Set task ->
Copy the lines from the one containing "This screenshot has" through the one containing "tap(1088, 214)", both included, and no others. Keep the requests, but multiply each coordinate in the answers by 1.9 and round it to a whole number, with halves rounded up.

Material for the task ->
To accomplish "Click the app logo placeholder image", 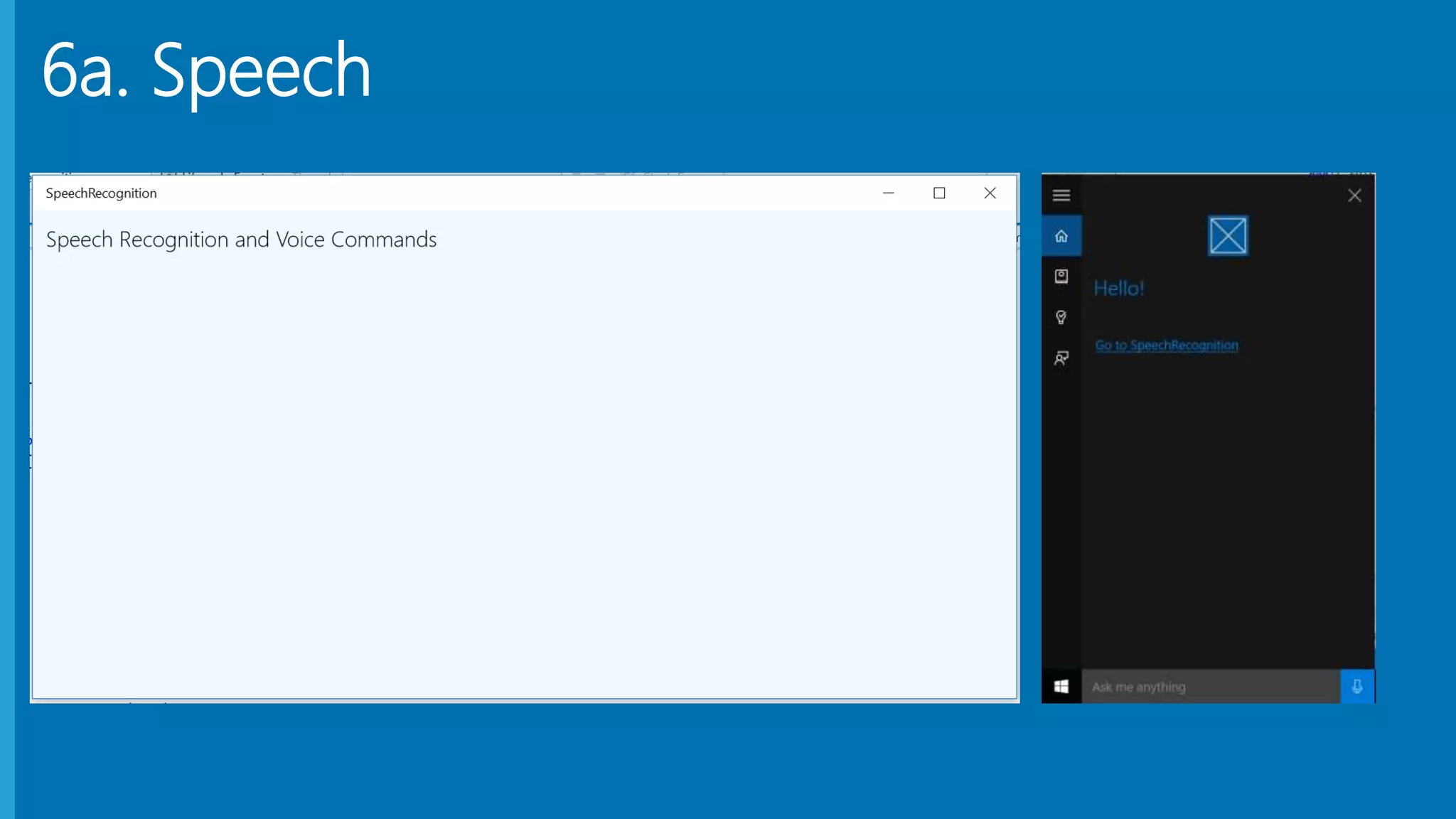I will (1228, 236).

==

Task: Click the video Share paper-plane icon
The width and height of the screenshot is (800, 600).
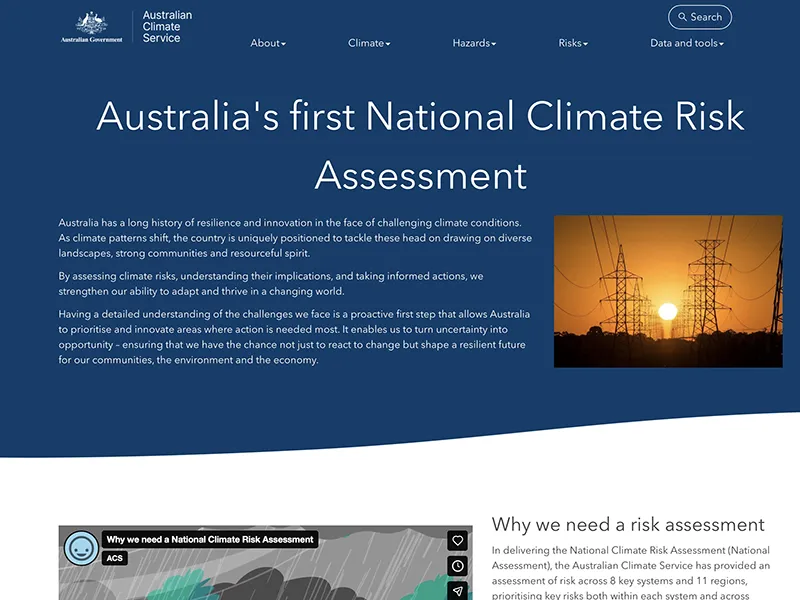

---

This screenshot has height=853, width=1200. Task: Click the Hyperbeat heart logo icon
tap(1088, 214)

Exercise response ->
This screenshot has height=853, width=1200. Task: Click the Hyperbeat heart logo icon
tap(2067, 407)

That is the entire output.